[Opening Entries supplied section]
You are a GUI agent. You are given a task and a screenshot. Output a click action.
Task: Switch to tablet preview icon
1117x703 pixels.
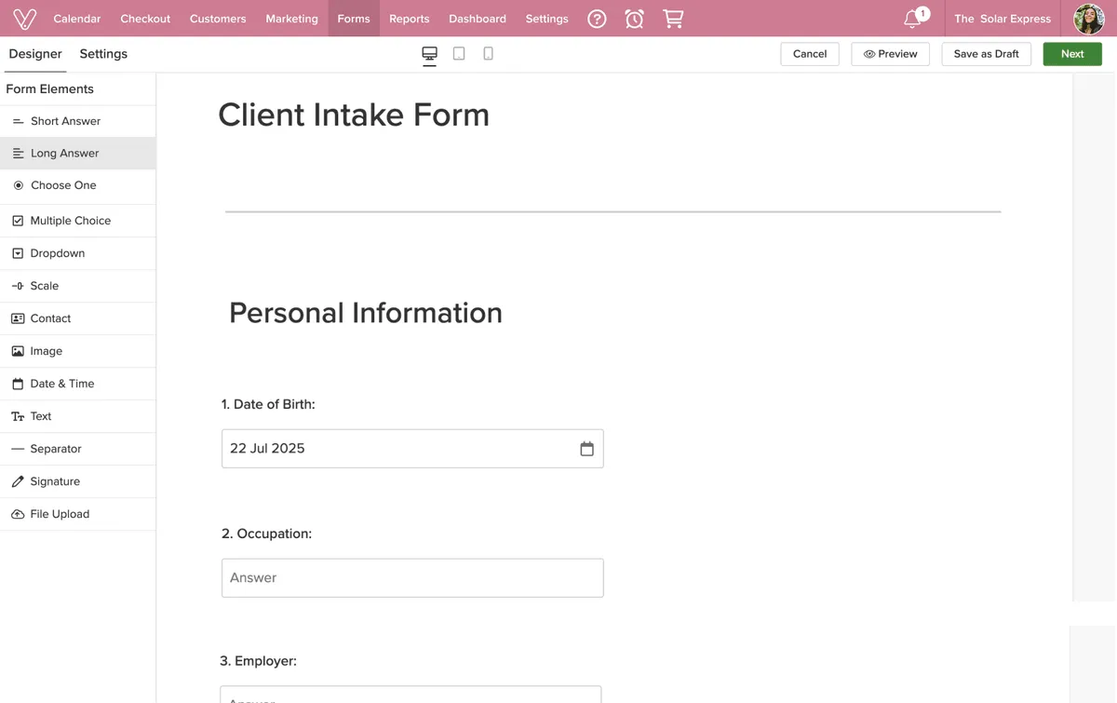click(x=459, y=54)
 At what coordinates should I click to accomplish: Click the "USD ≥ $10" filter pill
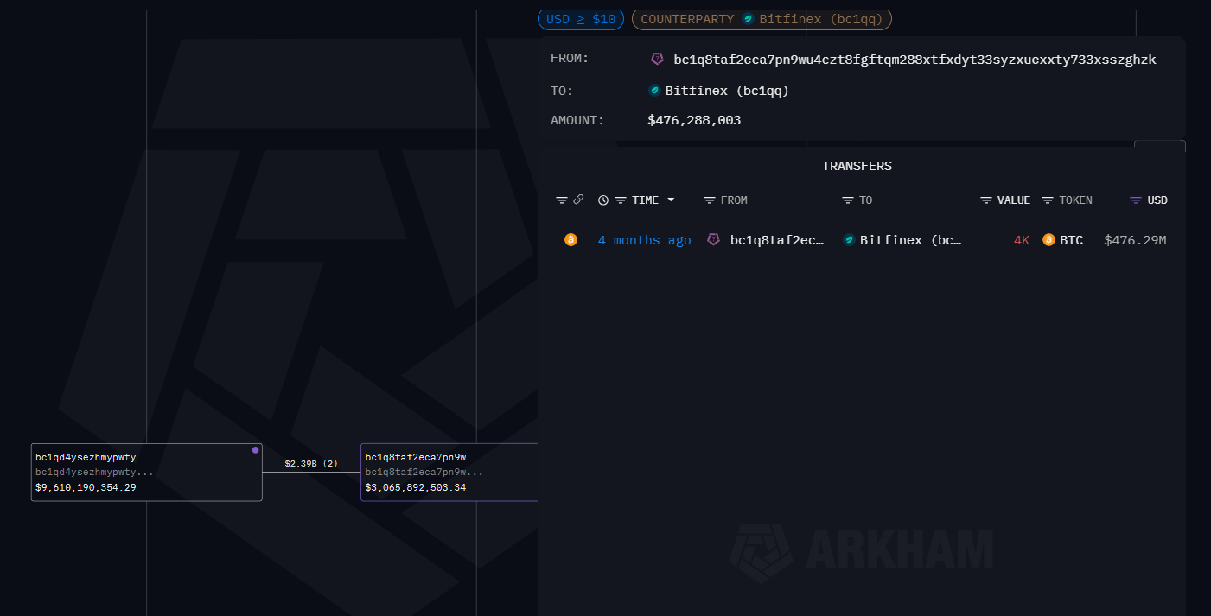580,19
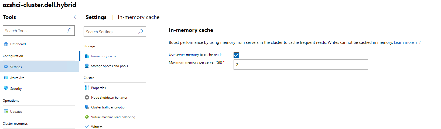Click the magnifier in Search Tools
The image size is (441, 129).
click(x=69, y=31)
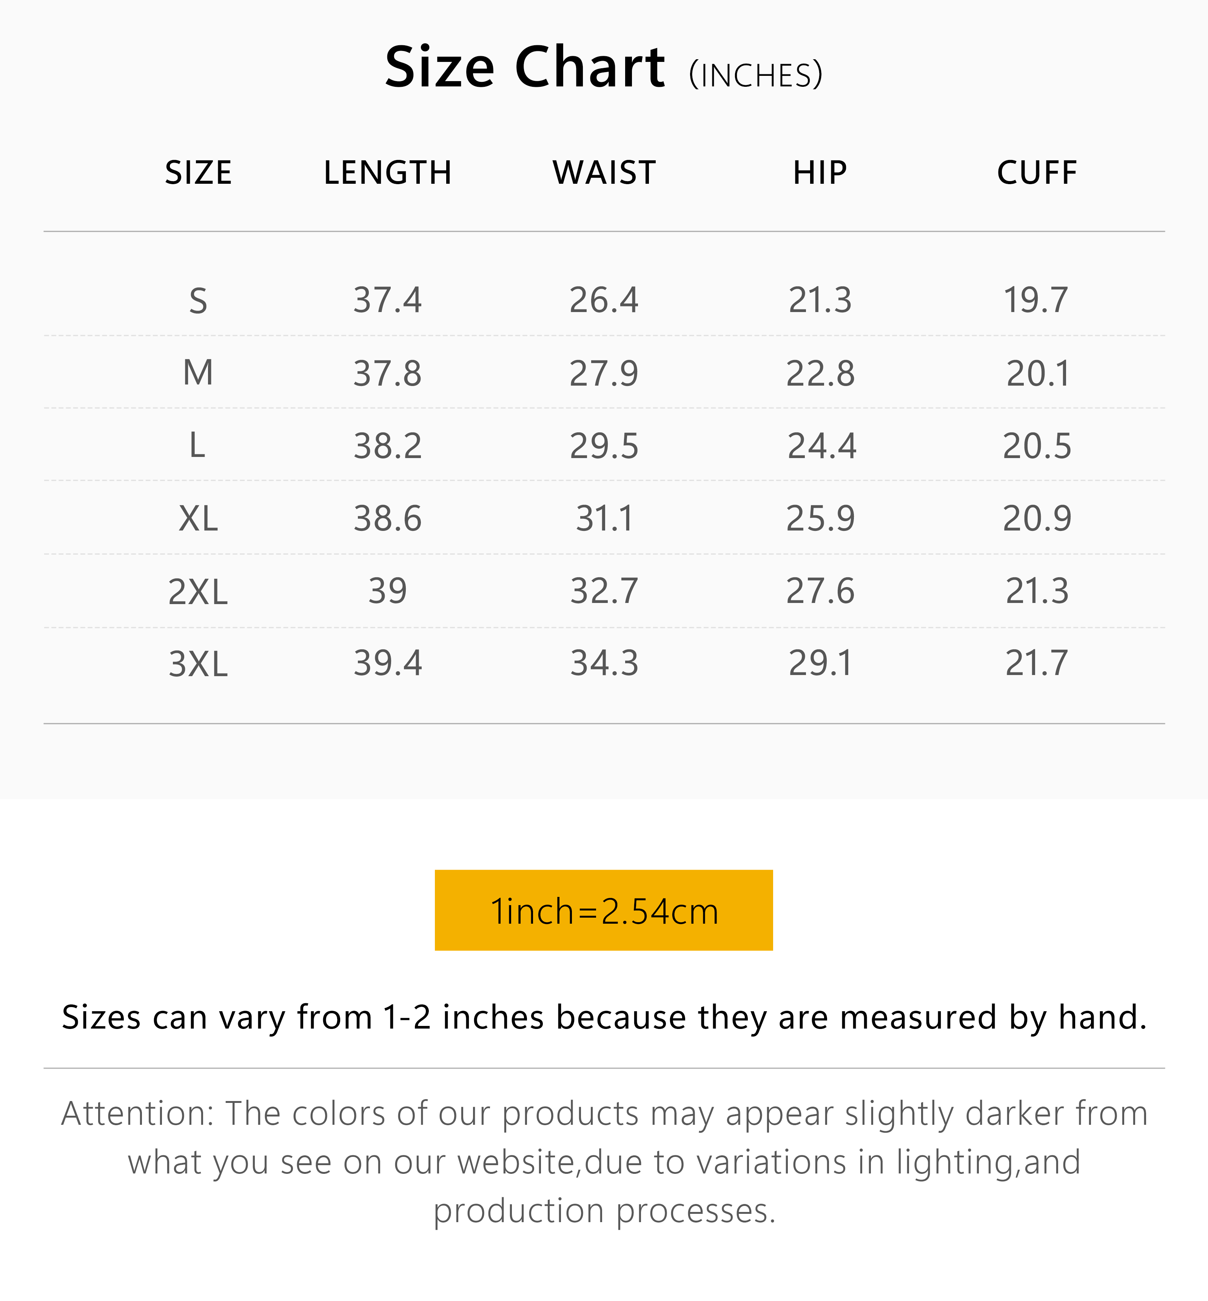Select the WAIST column header

coord(604,173)
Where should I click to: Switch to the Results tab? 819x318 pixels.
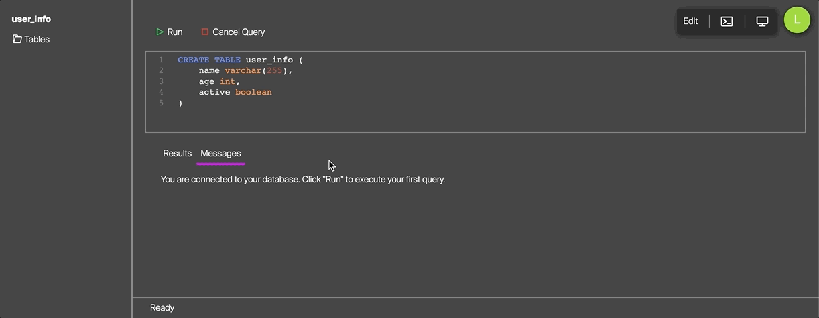pos(177,154)
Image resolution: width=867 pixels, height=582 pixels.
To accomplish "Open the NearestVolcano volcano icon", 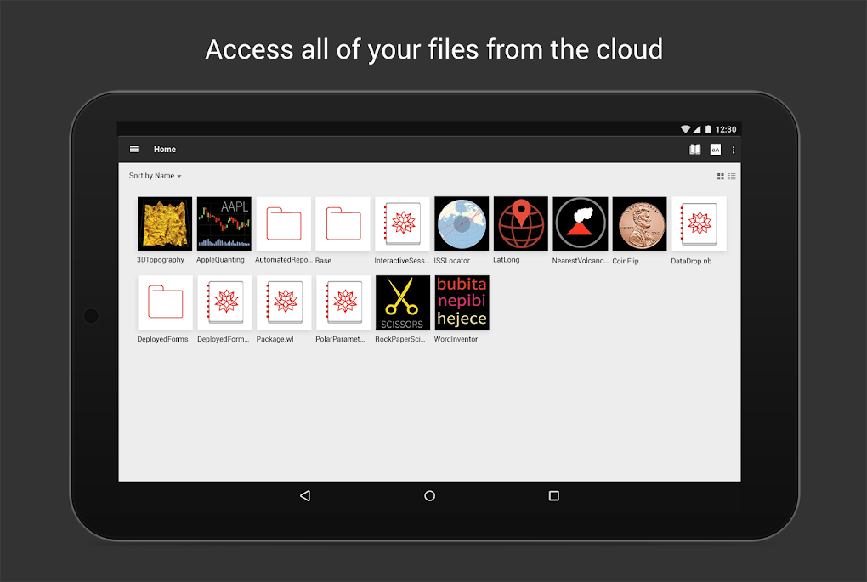I will point(580,223).
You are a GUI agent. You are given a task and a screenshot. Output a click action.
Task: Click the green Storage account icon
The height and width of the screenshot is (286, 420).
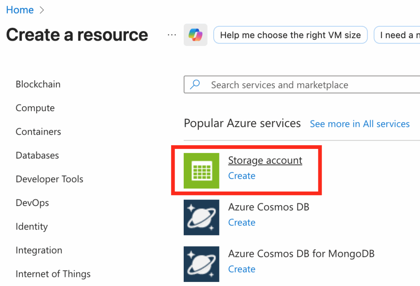point(201,171)
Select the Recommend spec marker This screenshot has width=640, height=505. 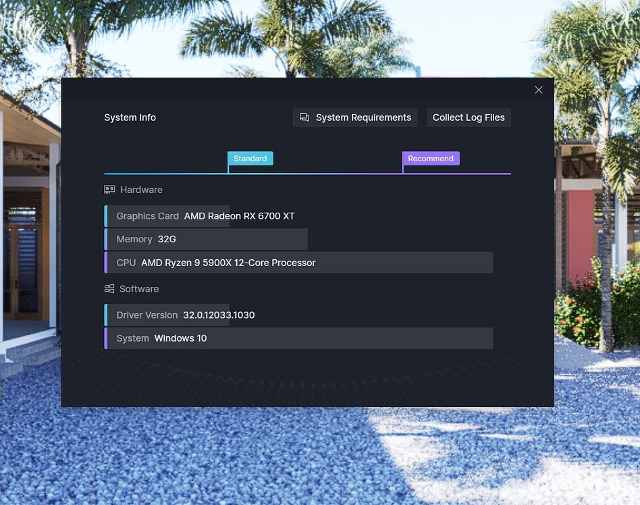(431, 158)
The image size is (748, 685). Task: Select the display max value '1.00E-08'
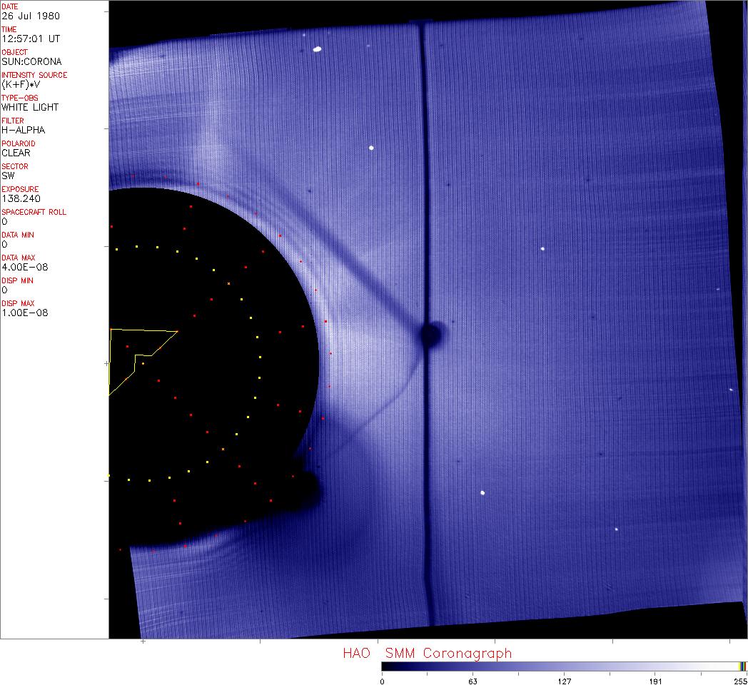(23, 313)
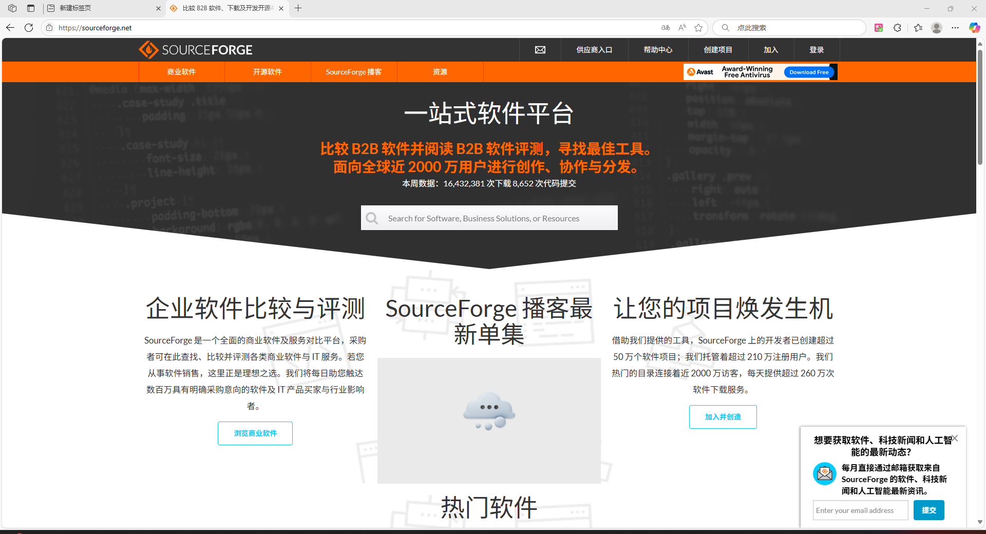The width and height of the screenshot is (986, 534).
Task: Add page to favorites with star icon
Action: [698, 28]
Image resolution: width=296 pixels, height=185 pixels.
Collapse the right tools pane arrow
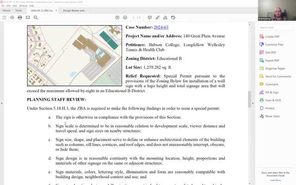(253, 103)
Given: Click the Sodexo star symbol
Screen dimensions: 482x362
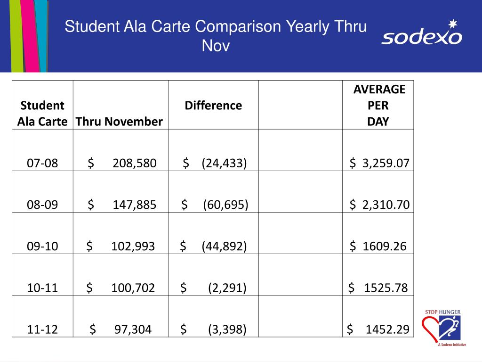Looking at the screenshot, I should click(x=453, y=24).
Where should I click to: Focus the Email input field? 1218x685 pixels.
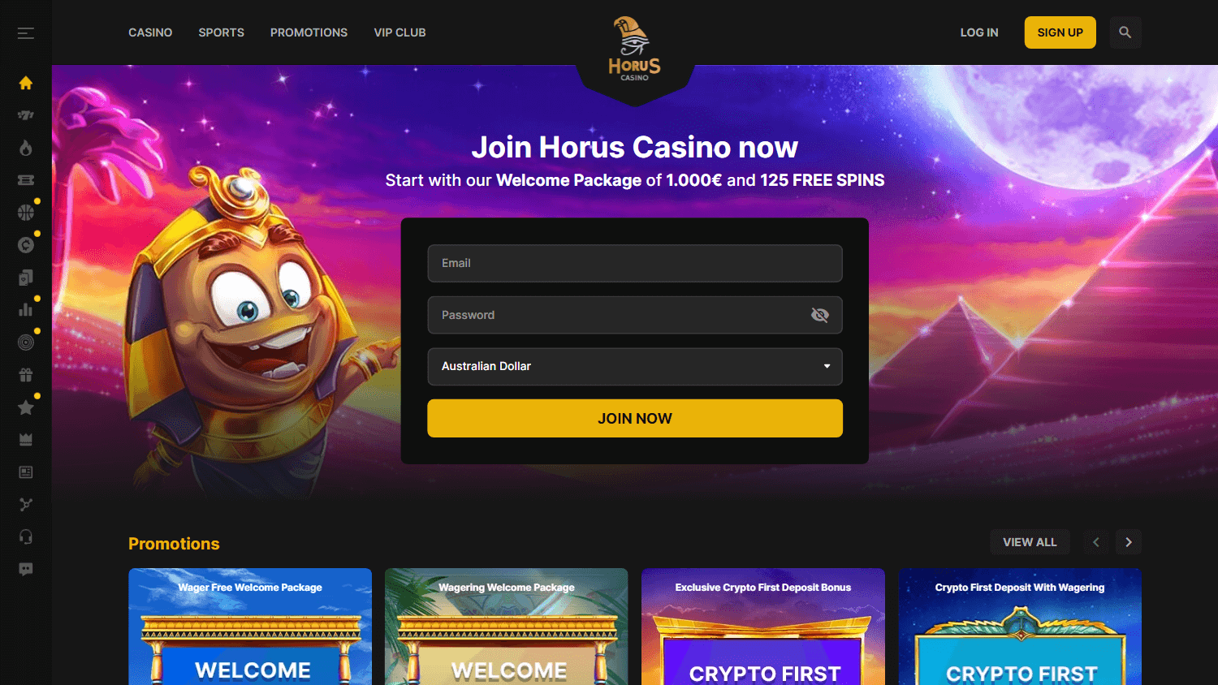635,264
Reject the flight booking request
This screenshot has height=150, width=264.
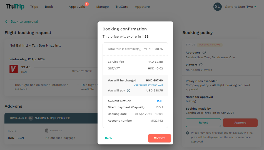pos(203,123)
[Closing Entries supplied section]
**Task instructions:** Every line above from the one with "At what coordinates" down to the one with "Image resolution: width=867" must be written out exactly, and no picture may appear.

**Response below:**
 At what coordinates should I click to accomplish: Click the "USD ≥ $10" filter pill
580,19
Click the magnifier in Search Tools
The image size is (441, 129).
click(x=69, y=31)
Select the WAIST column header

coord(604,173)
Where should I click to: Switch to the Results tab? 819x318 pixels.
pos(177,154)
Image resolution: width=867 pixels, height=582 pixels.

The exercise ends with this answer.